#### Détails de l'exercice
Poursuivez l'homélie sur la paix du Christ à partir de l'endroit où elle s'arrête.

#### Passage proposé
« Je vous laisse la paix, je vous donne ma paix; ce n’est pas à la manière du monde que je vous la donne (Jean 14, 27) ». Le thème de notre célébration « La paix donnée et recherchée » a sans doute été suggéré par ce verset de l’Évangile de Jean que nous venons de proclamer. Il a probablement retenu l’attention à cause des nombreux conflits qui sévissent un peu partout dans le monde. La guerre entre Israël et le Hamas ou à celle de la Russie contre l’Ukraine, ne sont pas les seuls, mais ils sont de loin les plus médiatisés et ils créent des tensions jusque chez nous.
Nous qui nous disons disciples de Jésus et qui estimons que sa Parole nous est adressée encore aujourd’hui, pouvons-nous vraiment croire que Jésus nous donne sa paix, alors que nous recherchons désespérément la paix pour notre monde et que nous ne savons pas très bien comment contribuer à la faire advenir?
Cette question nous rejoint le jour où, en assemblée générale, nous allons discuter des orientations de notre communauté. Est-ce par hasard? Ne pourrait-on pas y voir un appel à penser l’avenir de notre communauté à partir de ce thème de la paix donnée et recherchée?
Il me semble que c’est ce qu’on a voulu suggérer en choisissant, comme première lecture, un extrait dans lequel Paul la lance cette exhortation aux chrétiens de Colosse : « (…) que, dans vos cœurs, règne la paix du Christ à laquelle vous avez été appelés, vous qui formez un seul corps » (Colossiens 3, 15). Mais qu’est-ce donc que cette paix du Christ et comment peut-elle nous toucher et nous transformer comme communauté?
Nous ne sommes pas les seuls à nous poser ces questions. Le nouveau pape, Léon XIV, a évoqué « la paix du Christ » dès sa première intervention et à plusieurs reprises par la suite. J’ai relevé quelques-uns de ses propos susceptibles de nous éclairer.
Quelles ont été les premières paroles publiques du pape Léon, lors de sa Bénédiction Urbi et Orbi (8 mai 2025)? « Que la paix soit avec vous! » En rappelant qu’il s’agit de la première salutation du Christ ressuscité à ses disciples, le pape Léon a précisé : « C'est la paix du Christ ressuscité, une paix désarmée et désarmante, humble et persévérante. Elle vient de Dieu, Dieu qui nous aime tous inconditionnellement. »
Une semaine plus tard, au cours d’une rencontre avec les membres du corps diplomatique « accrédité près le Saint-Siège » selon l’expression consacrée, le pape Léon a développé davantage sa pensée sur la paix (16 mai 2025. Je cite :
« Trop souvent, nous considérons ce mot comme “négatif”, c’est-à-dire comme la simple absence de guerre et de conflit, car l’opposition fait partie de la nature humaine et nous accompagne toujours, nous poussant trop souvent à vivre dans un “état de conflit” permanent : à la maison, au travail, dans la société. La paix semble alors n’être qu’une simple trêve, une pause entre deux conflits, car, malgré tous nos efforts, les tensions sont toujours présentes, un peu comme des braises qui couvent sous la cendre, prêtes à se rallumer à tout moment. »

#### Données recueillies
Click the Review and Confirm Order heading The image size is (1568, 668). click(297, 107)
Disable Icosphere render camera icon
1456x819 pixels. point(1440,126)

#### Réponse attendue
« Dans la perspective chrétienne – comme dans d’autres expériences religieuses – la paix est avant tout un don, le premier don du Christ : “Je vous donne ma paix” (Jean 14, 27). Elle est cependant un don actif, engageant, qui concerne et implique chacun de nous, indépendamment de notre origine culturelle et de notre appartenance religieuse, et qui exige avant tout un travail sur soi-même. La paix se construit dans le cœur et à partir du cœur, en déracinant l’orgueil et les revendications, et en mesurant son langage, car on peut blesser et tuer aussi par des mots, pas seulement par des armes. »
Et il ajoute encore que, l’expérience religieuse peut jouer un rôle essentiel dans ce travail sur soi-même : « (…) l’expérience religieuse est une dimension fondamentale de la personne humaine, sans laquelle il est difficile, voire impossible, d’accomplir cette purification du cœur nécessaire pour construire des relations de paix. » C’est à partir d’un tel travail, conclut-il, qu’il « est possible d’éradiquer les prémices de tout conflit et de toute volonté destructrice de conquête. Cela exige également une sincère volonté de dialogue, animée par le désir de se rencontrer plutôt que de s’affronter. »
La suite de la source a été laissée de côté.